ミヤマカタバミ Oxalis griffithii  Edgew. et Hook. fil.
  山地・林床の植物 カタバミ科 カタバミ属
Fig.1 (兵庫県篠山市・スギ林 2013.4/9)
山地のスギ林やブナ林の林床に生育する多年草。
根茎は太く、密に古い葉柄に覆われ、分枝しない。葉柄、花茎、葉裏には密に軟毛がある。
葉は3小葉が輪生しているように見える3出掌状複葉。小葉は広倒心形で、幅2.5〜4cm、角は鈍端。
花は白色、径3〜4cmで、コミヤマカタバミよりも大きい。花弁はふつう5個、長楕円形、しばしば淡紫色の条線がある。
刮ハは楕円形、長さ10〜17mm、熟すと種子を弾き出す。花後、閉鎖花をつけて結実する。
花弁は紅色のものをベニバナミヤマカタバミ(var. rubriflora)とするが、稀である。
近縁種 : ベニバナミヤマカタバミ、オオヤマカタバミ、カントウミヤマカタバミ、コミヤマカタバミ

■分布:本州(東北南部以南)、四国 ・ 中国、ヒマラヤ
■生育環境:低山〜山地のスギやブナ林の林床。温帯域。
■花期:3〜4月

Fig.2 露出した根茎。(兵庫県篠山市・社寺境内 2011.2/8)
  根茎は太く、密に古い葉柄に覆われている。先端付近の葉柄の間に花芽が見えている。

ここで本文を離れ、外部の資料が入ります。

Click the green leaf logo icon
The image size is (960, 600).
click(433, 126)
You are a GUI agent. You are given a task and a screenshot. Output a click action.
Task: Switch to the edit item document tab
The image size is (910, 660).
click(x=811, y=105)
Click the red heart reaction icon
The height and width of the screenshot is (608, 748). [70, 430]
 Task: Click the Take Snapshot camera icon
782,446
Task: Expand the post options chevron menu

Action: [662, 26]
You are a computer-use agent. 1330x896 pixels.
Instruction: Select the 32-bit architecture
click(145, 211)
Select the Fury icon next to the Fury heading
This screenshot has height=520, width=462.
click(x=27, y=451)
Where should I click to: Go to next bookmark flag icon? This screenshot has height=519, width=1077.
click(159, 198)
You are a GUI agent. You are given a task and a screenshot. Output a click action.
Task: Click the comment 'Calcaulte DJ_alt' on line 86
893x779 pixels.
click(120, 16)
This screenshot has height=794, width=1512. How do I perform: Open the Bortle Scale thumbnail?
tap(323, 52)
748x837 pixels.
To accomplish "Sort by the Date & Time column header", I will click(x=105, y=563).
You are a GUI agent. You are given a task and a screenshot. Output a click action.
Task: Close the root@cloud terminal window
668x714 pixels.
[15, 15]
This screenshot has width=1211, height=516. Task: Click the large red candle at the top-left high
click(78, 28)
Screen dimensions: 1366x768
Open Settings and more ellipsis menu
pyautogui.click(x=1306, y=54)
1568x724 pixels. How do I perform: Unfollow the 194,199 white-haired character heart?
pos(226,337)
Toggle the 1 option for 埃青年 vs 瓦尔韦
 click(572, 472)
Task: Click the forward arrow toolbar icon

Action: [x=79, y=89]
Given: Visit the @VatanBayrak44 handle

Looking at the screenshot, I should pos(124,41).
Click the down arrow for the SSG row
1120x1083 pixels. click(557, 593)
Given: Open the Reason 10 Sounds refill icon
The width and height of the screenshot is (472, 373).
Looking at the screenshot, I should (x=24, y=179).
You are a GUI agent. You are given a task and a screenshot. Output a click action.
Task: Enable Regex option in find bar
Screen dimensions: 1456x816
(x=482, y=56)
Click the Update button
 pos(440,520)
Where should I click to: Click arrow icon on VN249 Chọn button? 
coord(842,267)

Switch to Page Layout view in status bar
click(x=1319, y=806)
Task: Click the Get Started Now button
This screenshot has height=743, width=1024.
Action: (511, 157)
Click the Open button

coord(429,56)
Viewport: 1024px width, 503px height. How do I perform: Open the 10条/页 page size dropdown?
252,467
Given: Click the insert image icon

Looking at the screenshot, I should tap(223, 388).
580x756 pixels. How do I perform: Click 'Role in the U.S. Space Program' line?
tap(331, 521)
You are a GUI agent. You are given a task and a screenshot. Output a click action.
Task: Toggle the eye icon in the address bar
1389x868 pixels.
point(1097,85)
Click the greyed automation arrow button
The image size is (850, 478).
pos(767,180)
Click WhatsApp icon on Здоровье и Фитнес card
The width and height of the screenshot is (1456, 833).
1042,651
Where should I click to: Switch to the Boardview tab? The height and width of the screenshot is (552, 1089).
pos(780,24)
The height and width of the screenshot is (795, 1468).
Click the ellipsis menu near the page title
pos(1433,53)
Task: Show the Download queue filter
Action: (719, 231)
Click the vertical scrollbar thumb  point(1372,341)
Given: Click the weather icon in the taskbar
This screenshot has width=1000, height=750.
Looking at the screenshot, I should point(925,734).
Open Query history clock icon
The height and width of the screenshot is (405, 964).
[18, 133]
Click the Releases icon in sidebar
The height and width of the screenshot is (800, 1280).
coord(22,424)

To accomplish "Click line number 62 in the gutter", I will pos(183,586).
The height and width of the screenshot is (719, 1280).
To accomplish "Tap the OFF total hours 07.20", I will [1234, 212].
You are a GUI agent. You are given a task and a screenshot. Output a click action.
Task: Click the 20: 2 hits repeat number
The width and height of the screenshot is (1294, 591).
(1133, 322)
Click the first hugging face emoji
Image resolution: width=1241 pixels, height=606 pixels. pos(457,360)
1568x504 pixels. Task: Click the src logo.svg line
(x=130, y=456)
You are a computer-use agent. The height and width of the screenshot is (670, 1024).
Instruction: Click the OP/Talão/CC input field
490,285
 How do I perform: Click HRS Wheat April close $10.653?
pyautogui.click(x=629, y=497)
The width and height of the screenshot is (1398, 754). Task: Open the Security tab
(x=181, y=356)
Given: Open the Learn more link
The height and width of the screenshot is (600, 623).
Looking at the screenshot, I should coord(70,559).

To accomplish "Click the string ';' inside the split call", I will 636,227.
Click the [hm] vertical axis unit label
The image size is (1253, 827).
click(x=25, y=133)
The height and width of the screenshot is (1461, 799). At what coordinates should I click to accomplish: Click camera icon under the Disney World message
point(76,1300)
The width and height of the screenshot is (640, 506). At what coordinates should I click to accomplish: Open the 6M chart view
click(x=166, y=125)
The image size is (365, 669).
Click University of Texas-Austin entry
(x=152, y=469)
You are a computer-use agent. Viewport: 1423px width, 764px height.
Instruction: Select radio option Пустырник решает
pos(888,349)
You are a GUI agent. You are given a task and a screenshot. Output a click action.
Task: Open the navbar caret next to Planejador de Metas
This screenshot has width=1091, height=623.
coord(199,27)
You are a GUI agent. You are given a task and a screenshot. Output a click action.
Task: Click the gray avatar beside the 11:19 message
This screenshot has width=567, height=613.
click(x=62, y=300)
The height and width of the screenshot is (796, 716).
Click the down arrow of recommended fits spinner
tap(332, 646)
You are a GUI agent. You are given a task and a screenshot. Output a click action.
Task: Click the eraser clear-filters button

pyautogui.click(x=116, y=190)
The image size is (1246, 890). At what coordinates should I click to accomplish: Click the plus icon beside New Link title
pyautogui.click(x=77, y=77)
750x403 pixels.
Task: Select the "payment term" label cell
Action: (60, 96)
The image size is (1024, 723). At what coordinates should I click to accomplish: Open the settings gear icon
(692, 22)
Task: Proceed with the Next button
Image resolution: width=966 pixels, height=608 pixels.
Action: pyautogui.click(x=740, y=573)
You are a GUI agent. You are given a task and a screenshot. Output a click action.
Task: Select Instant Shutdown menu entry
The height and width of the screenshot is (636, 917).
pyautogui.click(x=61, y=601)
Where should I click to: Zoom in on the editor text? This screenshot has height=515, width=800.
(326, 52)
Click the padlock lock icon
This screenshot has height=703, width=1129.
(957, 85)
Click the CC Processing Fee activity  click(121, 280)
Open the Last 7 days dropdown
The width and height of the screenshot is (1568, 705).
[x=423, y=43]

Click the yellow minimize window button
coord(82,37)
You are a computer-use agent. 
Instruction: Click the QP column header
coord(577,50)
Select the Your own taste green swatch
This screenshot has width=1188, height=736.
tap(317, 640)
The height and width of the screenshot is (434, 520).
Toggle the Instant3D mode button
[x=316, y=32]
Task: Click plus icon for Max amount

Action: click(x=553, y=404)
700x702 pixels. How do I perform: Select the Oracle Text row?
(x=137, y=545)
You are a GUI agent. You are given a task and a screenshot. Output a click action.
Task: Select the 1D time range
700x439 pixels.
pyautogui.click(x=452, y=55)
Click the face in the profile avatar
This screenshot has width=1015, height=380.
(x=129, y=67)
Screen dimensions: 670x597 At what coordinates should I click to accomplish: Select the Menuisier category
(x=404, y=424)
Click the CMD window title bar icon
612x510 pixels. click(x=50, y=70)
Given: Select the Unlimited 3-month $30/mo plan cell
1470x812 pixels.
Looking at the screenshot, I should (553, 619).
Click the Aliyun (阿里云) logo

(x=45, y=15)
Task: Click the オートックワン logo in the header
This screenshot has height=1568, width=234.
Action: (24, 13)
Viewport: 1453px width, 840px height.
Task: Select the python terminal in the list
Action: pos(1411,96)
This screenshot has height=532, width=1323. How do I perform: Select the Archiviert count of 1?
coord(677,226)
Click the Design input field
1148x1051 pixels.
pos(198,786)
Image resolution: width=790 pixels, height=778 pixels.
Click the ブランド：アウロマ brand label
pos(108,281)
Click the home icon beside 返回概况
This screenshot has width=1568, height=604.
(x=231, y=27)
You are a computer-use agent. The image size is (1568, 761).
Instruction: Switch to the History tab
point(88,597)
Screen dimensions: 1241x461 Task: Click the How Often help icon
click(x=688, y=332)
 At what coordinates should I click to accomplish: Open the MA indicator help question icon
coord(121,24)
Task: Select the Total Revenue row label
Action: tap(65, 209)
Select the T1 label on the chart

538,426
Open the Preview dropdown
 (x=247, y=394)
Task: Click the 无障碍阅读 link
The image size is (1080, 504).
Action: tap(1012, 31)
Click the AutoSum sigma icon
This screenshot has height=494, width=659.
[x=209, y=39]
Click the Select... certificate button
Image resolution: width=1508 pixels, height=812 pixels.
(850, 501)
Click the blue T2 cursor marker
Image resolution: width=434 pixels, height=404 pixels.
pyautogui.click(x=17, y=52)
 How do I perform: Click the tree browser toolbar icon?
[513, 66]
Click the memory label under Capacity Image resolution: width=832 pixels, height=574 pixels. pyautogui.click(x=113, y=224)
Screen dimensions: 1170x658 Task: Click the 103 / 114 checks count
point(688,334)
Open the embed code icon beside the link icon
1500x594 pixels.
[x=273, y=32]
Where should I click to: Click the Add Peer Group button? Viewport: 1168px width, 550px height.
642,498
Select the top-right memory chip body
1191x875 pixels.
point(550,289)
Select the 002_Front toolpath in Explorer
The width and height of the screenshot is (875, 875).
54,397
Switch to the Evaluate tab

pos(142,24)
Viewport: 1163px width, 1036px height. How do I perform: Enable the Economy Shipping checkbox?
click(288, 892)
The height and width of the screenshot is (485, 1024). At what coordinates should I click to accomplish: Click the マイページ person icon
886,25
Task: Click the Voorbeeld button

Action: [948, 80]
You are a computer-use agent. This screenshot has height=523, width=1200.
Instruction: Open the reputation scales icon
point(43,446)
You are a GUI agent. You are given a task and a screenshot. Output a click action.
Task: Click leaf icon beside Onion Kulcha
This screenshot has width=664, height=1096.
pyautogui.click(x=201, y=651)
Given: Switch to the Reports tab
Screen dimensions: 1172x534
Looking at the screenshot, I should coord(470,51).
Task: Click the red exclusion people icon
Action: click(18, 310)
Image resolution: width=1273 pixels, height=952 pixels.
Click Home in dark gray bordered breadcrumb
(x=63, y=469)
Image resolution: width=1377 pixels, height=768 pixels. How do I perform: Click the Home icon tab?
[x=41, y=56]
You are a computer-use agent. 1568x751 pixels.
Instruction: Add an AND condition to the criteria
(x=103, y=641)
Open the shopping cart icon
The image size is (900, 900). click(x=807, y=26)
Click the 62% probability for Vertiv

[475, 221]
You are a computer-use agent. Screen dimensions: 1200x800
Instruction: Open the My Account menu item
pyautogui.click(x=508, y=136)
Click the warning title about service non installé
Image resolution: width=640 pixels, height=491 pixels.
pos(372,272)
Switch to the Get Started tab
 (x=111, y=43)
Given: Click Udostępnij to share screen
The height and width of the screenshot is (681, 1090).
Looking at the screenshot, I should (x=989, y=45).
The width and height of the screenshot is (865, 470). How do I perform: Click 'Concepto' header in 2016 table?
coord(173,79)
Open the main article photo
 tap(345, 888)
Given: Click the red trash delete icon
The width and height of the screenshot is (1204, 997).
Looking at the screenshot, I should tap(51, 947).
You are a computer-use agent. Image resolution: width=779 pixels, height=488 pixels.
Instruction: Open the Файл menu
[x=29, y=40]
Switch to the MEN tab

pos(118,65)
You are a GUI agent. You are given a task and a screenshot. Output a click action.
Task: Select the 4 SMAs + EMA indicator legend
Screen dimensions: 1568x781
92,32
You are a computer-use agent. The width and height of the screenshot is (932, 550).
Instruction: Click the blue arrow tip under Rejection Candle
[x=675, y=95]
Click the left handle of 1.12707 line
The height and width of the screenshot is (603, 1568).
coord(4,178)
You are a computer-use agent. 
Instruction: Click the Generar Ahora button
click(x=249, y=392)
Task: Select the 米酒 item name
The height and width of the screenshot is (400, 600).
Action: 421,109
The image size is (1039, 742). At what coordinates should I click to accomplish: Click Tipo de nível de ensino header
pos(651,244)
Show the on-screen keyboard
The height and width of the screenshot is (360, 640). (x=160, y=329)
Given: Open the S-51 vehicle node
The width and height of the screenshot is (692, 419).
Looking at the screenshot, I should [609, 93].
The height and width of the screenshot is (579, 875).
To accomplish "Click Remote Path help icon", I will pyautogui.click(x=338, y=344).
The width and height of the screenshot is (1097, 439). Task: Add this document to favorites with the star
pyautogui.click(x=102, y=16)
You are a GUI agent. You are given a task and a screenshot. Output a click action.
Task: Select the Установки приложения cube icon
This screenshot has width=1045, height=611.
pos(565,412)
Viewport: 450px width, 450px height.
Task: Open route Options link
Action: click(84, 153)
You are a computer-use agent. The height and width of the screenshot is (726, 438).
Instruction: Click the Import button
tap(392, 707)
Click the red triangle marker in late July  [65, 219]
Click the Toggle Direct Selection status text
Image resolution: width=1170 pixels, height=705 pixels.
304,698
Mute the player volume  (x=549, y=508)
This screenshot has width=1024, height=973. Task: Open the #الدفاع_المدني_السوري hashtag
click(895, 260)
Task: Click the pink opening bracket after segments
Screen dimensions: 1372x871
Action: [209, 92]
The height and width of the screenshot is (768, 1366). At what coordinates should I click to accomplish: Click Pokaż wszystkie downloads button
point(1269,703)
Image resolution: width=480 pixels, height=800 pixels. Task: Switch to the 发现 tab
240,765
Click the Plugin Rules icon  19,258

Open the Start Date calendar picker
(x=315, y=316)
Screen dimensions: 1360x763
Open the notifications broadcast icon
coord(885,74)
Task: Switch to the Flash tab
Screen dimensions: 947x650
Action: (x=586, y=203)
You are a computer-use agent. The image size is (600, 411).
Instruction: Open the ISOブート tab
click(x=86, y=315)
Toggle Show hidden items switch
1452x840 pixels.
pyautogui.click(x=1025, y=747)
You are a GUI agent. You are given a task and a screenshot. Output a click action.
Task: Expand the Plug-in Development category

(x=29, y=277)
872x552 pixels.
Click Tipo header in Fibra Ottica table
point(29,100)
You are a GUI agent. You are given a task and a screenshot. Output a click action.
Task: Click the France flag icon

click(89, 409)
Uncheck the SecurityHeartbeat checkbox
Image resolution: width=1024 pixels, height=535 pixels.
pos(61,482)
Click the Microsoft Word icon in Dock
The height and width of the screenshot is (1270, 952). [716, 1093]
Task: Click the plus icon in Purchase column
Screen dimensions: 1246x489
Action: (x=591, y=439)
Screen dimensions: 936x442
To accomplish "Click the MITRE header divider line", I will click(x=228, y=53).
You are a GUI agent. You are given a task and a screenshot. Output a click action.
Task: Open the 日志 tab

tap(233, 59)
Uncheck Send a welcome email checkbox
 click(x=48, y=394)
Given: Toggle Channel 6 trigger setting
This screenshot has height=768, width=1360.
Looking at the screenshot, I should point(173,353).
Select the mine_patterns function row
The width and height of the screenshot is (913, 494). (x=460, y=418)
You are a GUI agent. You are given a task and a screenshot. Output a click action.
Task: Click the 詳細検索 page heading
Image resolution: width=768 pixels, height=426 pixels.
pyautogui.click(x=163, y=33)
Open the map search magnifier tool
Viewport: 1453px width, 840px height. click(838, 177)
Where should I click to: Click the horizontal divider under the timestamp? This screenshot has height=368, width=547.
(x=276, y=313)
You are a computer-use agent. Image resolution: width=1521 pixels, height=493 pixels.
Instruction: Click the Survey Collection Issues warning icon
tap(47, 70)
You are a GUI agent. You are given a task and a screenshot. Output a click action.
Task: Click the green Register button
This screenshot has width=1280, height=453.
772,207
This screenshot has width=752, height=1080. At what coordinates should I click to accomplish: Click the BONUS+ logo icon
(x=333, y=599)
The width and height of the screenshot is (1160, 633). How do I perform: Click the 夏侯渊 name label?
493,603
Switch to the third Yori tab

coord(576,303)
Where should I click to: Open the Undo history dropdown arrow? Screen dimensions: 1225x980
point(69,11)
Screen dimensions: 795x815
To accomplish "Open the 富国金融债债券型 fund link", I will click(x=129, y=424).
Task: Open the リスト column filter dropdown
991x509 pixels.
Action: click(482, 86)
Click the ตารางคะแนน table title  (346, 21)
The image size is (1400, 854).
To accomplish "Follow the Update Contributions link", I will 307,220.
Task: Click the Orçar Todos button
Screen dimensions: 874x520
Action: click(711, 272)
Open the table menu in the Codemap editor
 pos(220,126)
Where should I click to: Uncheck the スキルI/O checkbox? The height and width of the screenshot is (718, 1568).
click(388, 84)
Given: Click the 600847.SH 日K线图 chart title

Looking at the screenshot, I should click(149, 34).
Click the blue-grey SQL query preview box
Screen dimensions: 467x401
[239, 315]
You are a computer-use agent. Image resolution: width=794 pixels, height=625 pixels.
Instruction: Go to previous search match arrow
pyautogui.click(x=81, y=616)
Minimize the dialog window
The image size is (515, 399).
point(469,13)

Fig.3 葉。(兵庫県篠山市・社寺境内 2011.2/8)
  葉は3小葉が輪生しているように見える3出掌状複葉。小葉は広倒心形で、角は鈍端、常緑である。

Fig.4 開花中のミヤマカタバミ。(兵庫県丹波市・スギ林 2008.4/3)
  花弁はふつう5個、白色で長楕円形。花は高山に見られるコミヤマカタバミよりも大きい。
  花はよく晴れた日に、充分に陽光が当たらないと開花しない。

Fig.5 平開したミヤマカタバミの花。(兵庫県篠山市・渓流畔 2011.3/31)
  陽光のよくあたる場所に生育するものの花は平開する。

Fig.6 花の中心部。(兵庫県篠山市・水路脇 2011.4/1)
  雄蕊は10個、花糸は淡紅色を帯びている。柱頭5個、子房は黄色で5稜がある。

Fig.7 萼と花柄。(兵庫県篠山市・水路脇 2011.4/1)
  萼裂片は5個、卵状楕円形、鋭頭。辺縁は薄膜質で縁に細毛が生えている。花柄には上向きの伏毛が密に生えている。

Fig.8 正常花の刮ハ。(兵庫県篠山市・植林地の林床 2013.5/22)
  刮ハは楕円形、長さ10〜17mm、熟すと種子を弾き出す。花後、閉鎖花をつけて結実する。

Fig.9 幼植物。(兵庫県篠山市・植林地の林床 2015.4/28)
  双葉は広楕円形で先が凹む。本葉の第1葉の小葉は丸味を帯びている。

生育環境と生態
Fig.10 植林地の林床に群生するミヤマカタバミ。(兵庫県丹波市・植林地 2010.3/27)
被植の少ない植林地のやや湿った林床で群生している。付近にはサワギクやミヤマハコベが見られる程度である。

Fig.11 里山の渓流畔に生育するミヤマカタバミ。(兵庫県篠山市・渓流畔 2011.4/15)
山深い里山の渓流畔にミヤマカタバミが数多く生育していた。
同所的にヒメウズ、コチャルメルソウ、ヤブジラミ、ヤブニンジン、コガネネコノメソウ、ヤマネコノメソウ、スイバ、ヤブヘビイチゴ、
ダイコンソウ、オオバタネツケバナ、ニシノホンモンジスゲ、ベニシダ、ヤブソテツ(広義)、ジュウモンジシダ、キヅタなどが生育している。